Considerando que o clima é um bem público global e, portanto, que existe relação direta do tema com políticas públicas e elementos regulatórios em nível nacional e internacional, boa parte das propostas se referem a ações que envolvem diferentes níveis de atuação do poder público e de governança. Nesse contexto, com frequência, as propostas refletem demandas específicas para atuação governamental, no âmbito da política doméstica e da política externa.
Não obstante, deve-se ressaltar que as diversas organizações que compõem esta Coalizão se comprometem em atuar para facilitar a implementação das referidas propostas e a implementá-las ou promovê-las diretamente, sempre que forem aplicáveis às suas respectivas esferas de atuação. Portanto, a Coalizão quer participar das soluções e se compromete em atuar de maneira conjunta com o poder público para implementar e viabilizar as propostas, de acordo com as suas respectivas capacidades e competências institucionais, em fóruns nacionais e internacionais.
Eixo Legal/Institucional
Implementação do Código Florestal, regularização fundiária e cooperação internacional:
Proposta 1: Estabelecer procedimentos para garantir a implementação do CAR até 2016 e definição dos PRA até 2018, em 100% do território nacional.
Proposta 2: Promover ampla transparência dos dados, cadastros e sistemas de informações relacionados aos aspectos ambientais e fundiários do uso da terra.
Proposta 3: Unificar todos os diferentes cadastros relacionados ao uso da terra no país, em um cadastro federal integrado.
Proposta 4: Criar plano de regularização fundiária e ordenamento territorial até 2016, para solucionar conflitos decorrentes da sobreposição de direitos sobre propriedade e uso da terra até 2030.
Proposta 5: Estabelecer programa de cooperação sul-sul para a difusão e compartilhamento de tecnologias brasileiras nas áreas florestal e agrícola.
Mecanismos de valorização do carbono e serviços ecossistêmicos:
Proposta 6: Dar escala e garantia de liquidez aos mecanismos existentes de valorização do carbono.
Proposta 7: Criar mecanismo regulatório de valorização econômica direta de energia e produtos renováveis, por meio da demanda atrelada à produção de base não renovável.

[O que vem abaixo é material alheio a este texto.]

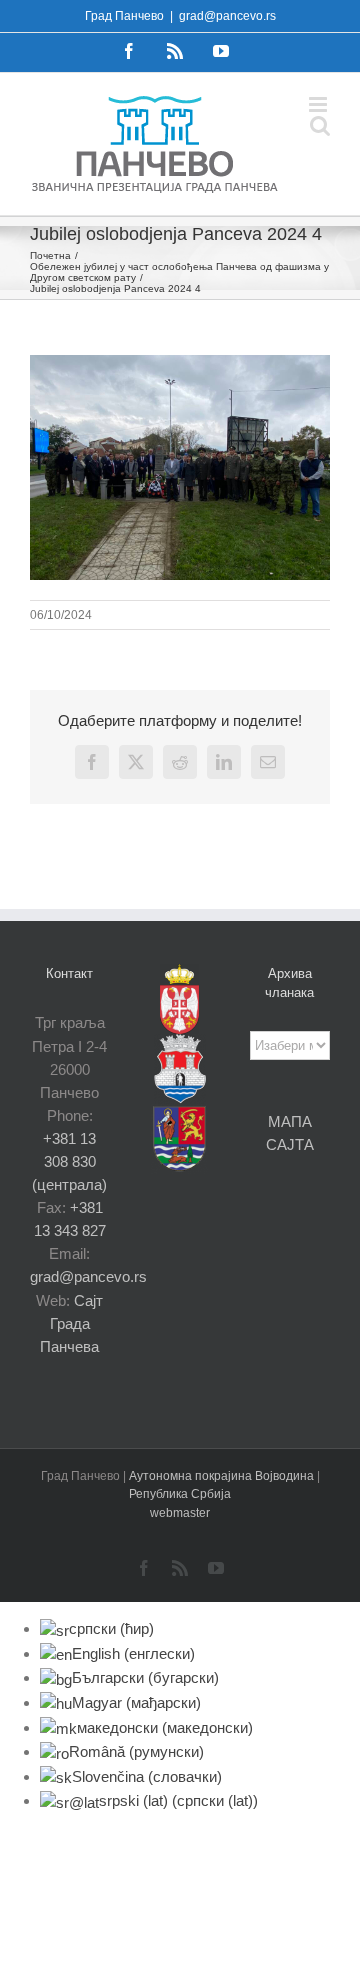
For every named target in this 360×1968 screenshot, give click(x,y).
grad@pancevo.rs (227, 16)
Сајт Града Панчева (71, 1323)
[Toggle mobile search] (320, 125)
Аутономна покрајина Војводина (223, 1476)
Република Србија (180, 1494)
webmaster (180, 1513)
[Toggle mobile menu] (319, 104)
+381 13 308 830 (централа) (69, 1161)
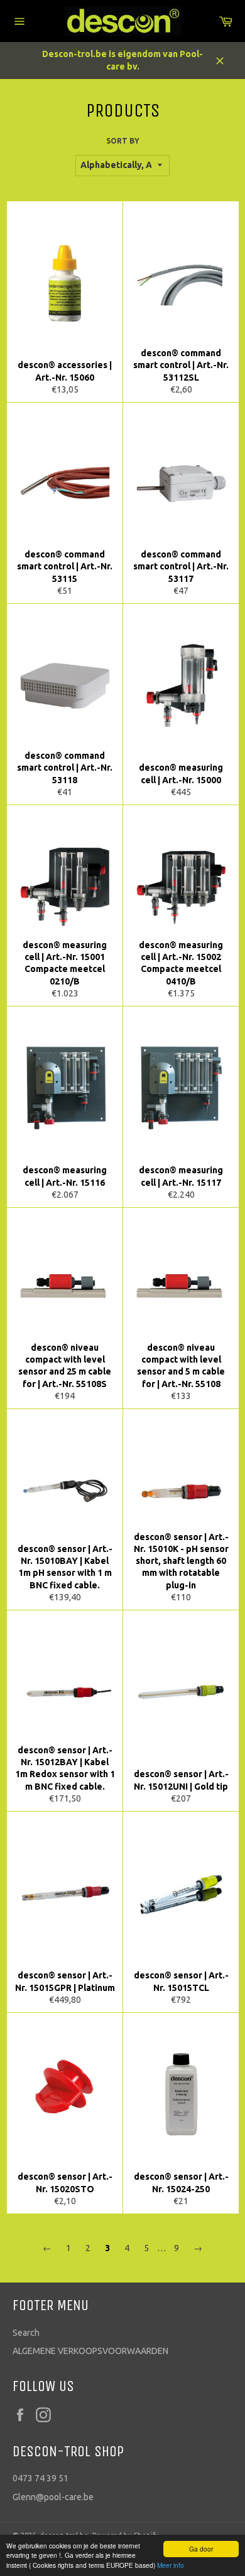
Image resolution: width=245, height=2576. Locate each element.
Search (26, 2333)
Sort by (122, 141)
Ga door (201, 2548)
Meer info (170, 2565)
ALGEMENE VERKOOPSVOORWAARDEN (90, 2351)
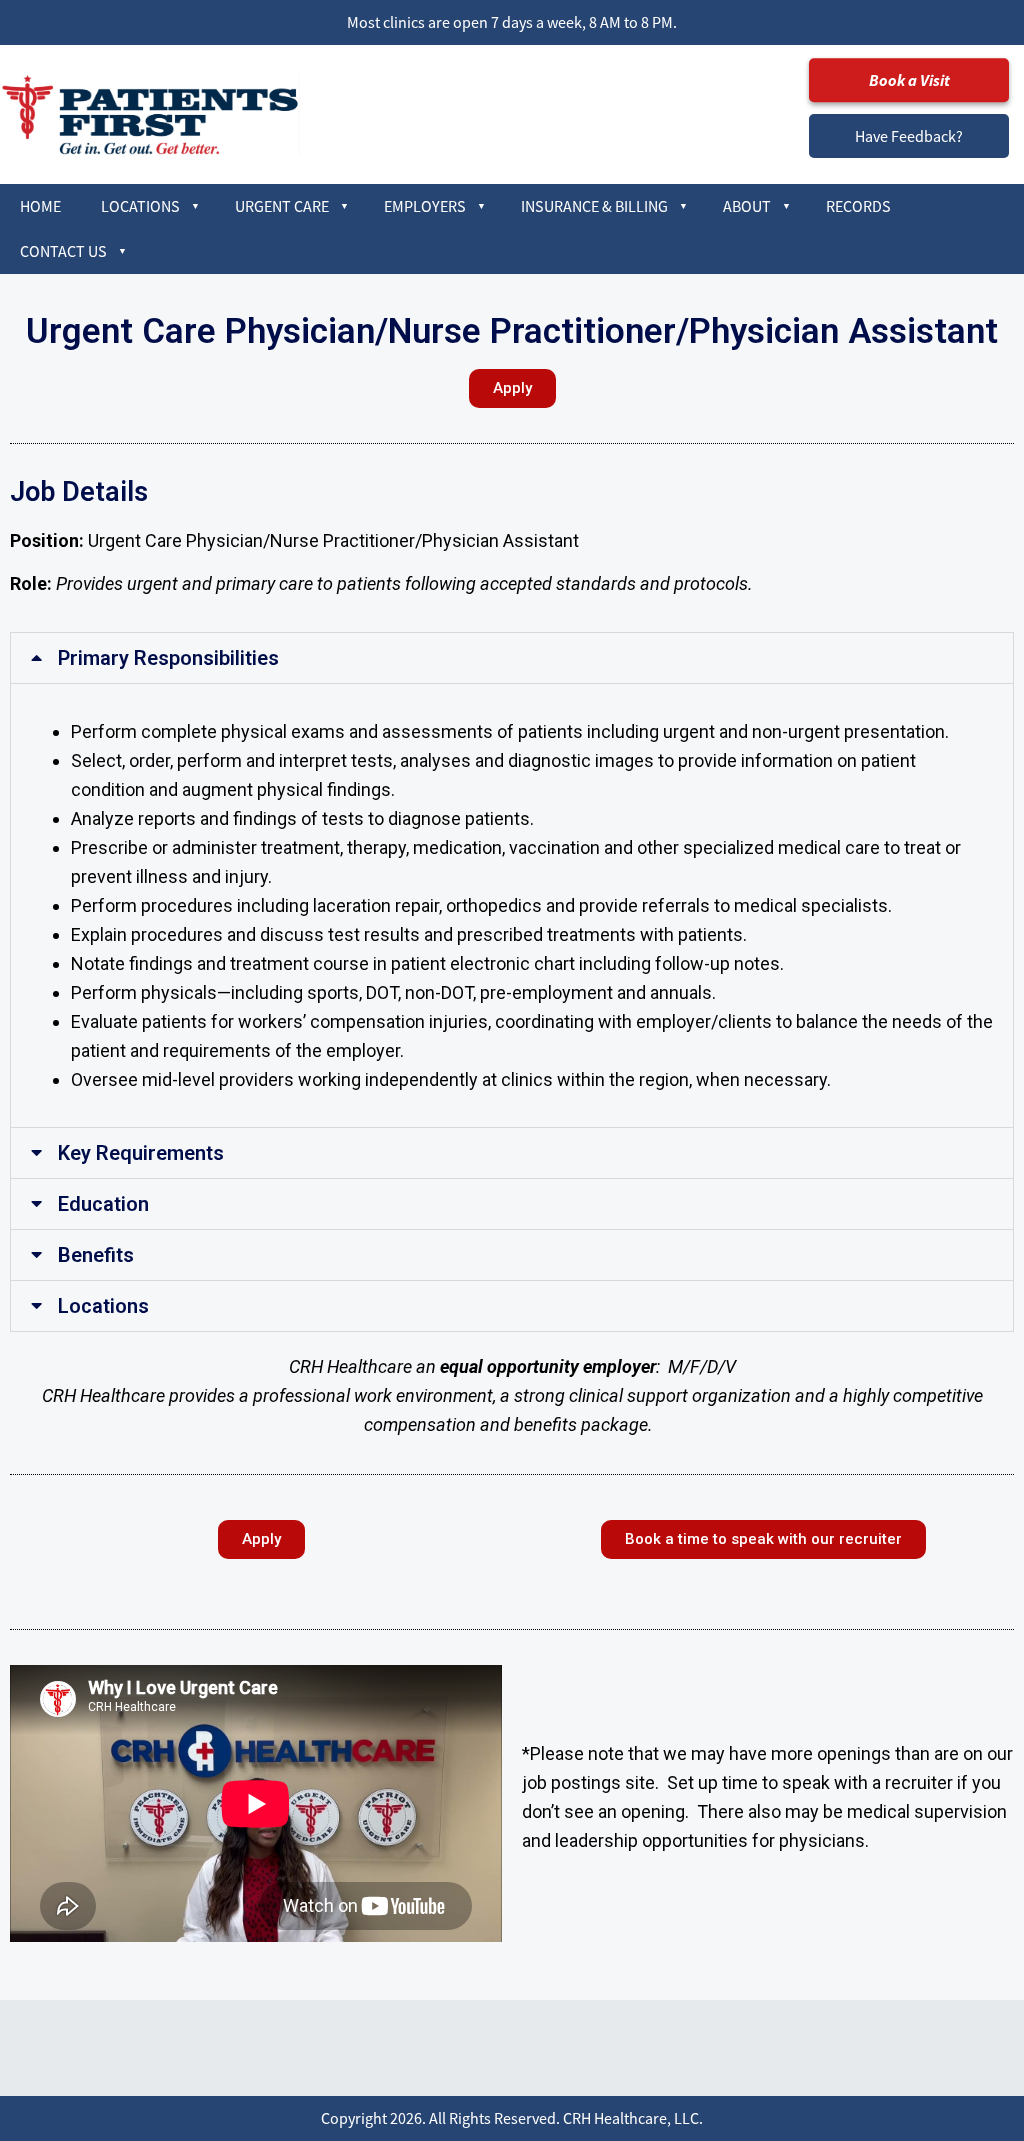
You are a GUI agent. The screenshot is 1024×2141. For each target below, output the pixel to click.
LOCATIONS (140, 206)
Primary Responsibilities (168, 658)
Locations (103, 1306)
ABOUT (747, 206)
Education (103, 1204)
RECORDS (858, 206)
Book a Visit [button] (909, 80)
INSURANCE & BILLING (594, 206)
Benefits (96, 1255)
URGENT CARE (282, 206)
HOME (40, 206)
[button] (512, 658)
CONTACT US (63, 251)
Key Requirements (141, 1153)
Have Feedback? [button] (909, 136)
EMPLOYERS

Proposta 8: Implantar mecanismo global de pagamento anual pelos serviços ecossistêmicos de biomas brasileiros.
Eixo florestal e agrícola
Combate ao desmatamento, incremento de estoques florestais e agricultura de baixo carbono:
Proposta 9: Produzir mapa anual de uso e cobertura da terra no Brasil.
Proposta 10: Produzir relatório anual de desmatamento.
Proposta 11: Aumentar as sanções, em nível econômico, fundiário e criminal a agentes que promovam ou permitam o desmatamento ilegal em toda ou em parte de suas propriedades.
Proposta 12: Criar mecanismos para valorizar as boas práticas e a regularidade ambiental.
Proposta 13: Promover o incremento em larga escala de estoques florestais para múltiplos usos.
Proposta 14: Aumentar em 10 vezes a área de manejo florestal sustentável rastreada no Brasil, até 2030, e coibir a ilegalidade de produtos florestais madeireiros provenientes de florestas nativas.
Proposta 15: Desenvolver projeto pré-competitivo de desenvolvimento da silvicultura de espécies arbóreas nativas do Brasil.
Proposta 16: Tornar a agropecuária de baixo carbono majoritária em todo o Brasil.
Proposta 17: Estabelecer padronização global de biocombustíveis e promover uma política nacional de valorização da produção de biocombustíveis e bioenergia.